Avec nos envoyés spéciaux à Malabo et notre correspondant au Caire
Depuis quinze ans, l’Union africaine observe une règle stricte : à chaque fois qu’un pays est frappé par un coup d’Etat ou un changement de gouvernement anticonstitutionnel, ledit pays est suspendu, il ne peut plus siéger à l’UA. Or, en juillet 2013, chacun sait qu’en Egypte, ce n’est pas seulement la rue qui a renversé le président élu Mohamed Morsi ; l’armée a joué un rôle décisif. Et pourtant, onze mois plus tard, ce pays revient à l’Union africaine par la grande porte, avec en tête l'ancien chef d'état-major de l'armée Abdel Fattah al-Sissi, fraîchement élu président.
Pour justifier l’acceptation de ce retour express, les délégations africaines avancent deux raisons. Un : depuis les printemps arabes de 2011, il est des changements anticonstitutionnels qui rejoignent la volonté populaire, et qu’il est donc difficile de condamner. C’est notamment la thèse du ministre algérien des Affaires étrangères, Ramtane Lamamra, qui n’hésite pas à dire que la doctrine de l’UA doit être affinée. Deux, et cela en découle : Abdel Fattah al-Sissi vient d’être élu à une écrasante majorité. En somme, le peuple égyptien a choisi.
Bien sûr, ces deux arguments ne convainquent pas tous les délégués présents à Malabo pour le sommet de l’UA. Un délégué de Malabo s'interroge : un petit pays africain aurait-il bénéficié de la même indulgence ? La réponse est sans doute dans la question, car l'Eypte est un point lourd du continent, un pays dont l’aide financière et militaire et convoitée.
Au Mali, l'Egypte participera à la Minusma
Derrière ce soutien spectaculaire de beaucoup de pays africains au nouveau régime égyptien, il y a aussi un message : non à l’extrémisme religieux. La Libye, la Tunisie, l’Algérie et tous les pays sahéliens sont confrontés au risque jihadiste, sans même parler du Nigeria, avec Boko Haram, et du Kenya, avec les shebabs. Dès mercredi, lors d’une réunion à Malabo, célébrant le dixième anniversaire du Conseil de paix et de sécurité, la présidente de la Commission de l’UA, la Sud-Africaine Nkosazana Dlamini-Zuma, a énuméré tous les pays confrontés à ce fléau sur le continent.
Au cours de cette réunion, le président tchadien Idriss Déby a aussi eu cette formule : « Le Conseil de paix et de sécurité est l’une des plus belles initiatives de l’UA, il a contribué à atténuer l’ampleur des conflits, mais faute de moyens, il n’a pas réussi à les éradiquer. » Egalement présent, le Mauritanien Mohamed Ould Abdel Aziz a renchéri : « Pour nous, les Africains, il est temps de prendre en main notre sécurité. »
Or, sur ce plan, l’Egypte débarrassée des Frères musulmans semble à nouveau prête à tenir son rang dans la lutte.
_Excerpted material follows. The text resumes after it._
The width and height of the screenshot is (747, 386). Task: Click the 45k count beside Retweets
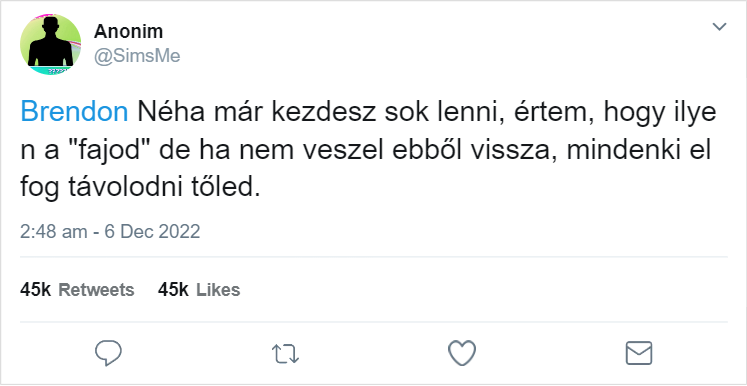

Dix jours à peine après la prestation de serment de l’ex-maréchal au Caire, un contingent de la police militaire égyptienne se préparait déjà à quitter le pays pour rejoindre la mission internationale de soutien au Mali, la Minusma. L’ex-président Mohamed Morsi avait été le seul chef d’Etat africain à avoir condamné l’intervention française au Mali.